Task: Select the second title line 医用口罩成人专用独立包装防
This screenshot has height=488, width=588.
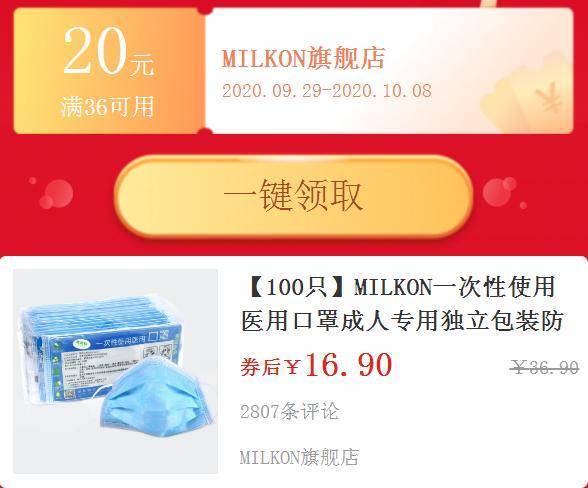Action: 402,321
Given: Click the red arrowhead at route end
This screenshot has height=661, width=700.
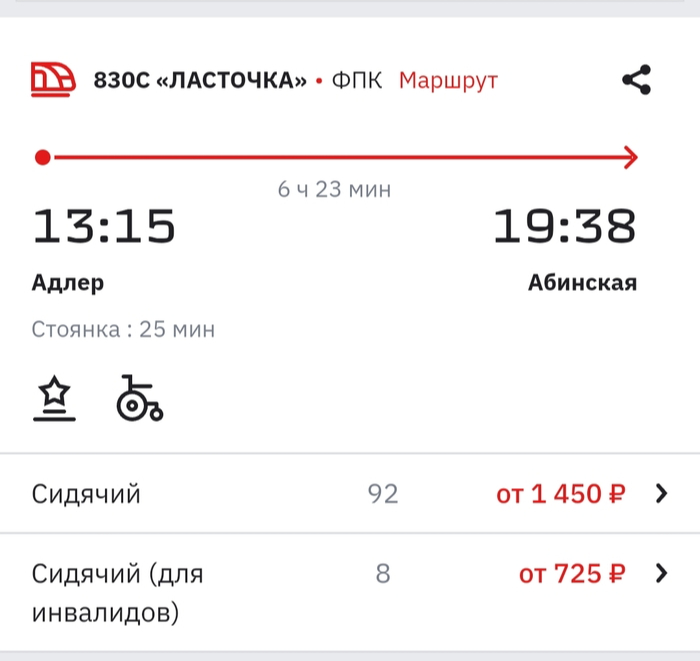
· · · · ·
- WORK REQUEST -
Exclude all pictures and return precisely the lines from the one containing "Given: Click the red arrowhead at route end" through the closing line of the data.

- ANSWER TO THIS EXERCISE -
Given: Click the red arrowhead at route end
This screenshot has height=661, width=700.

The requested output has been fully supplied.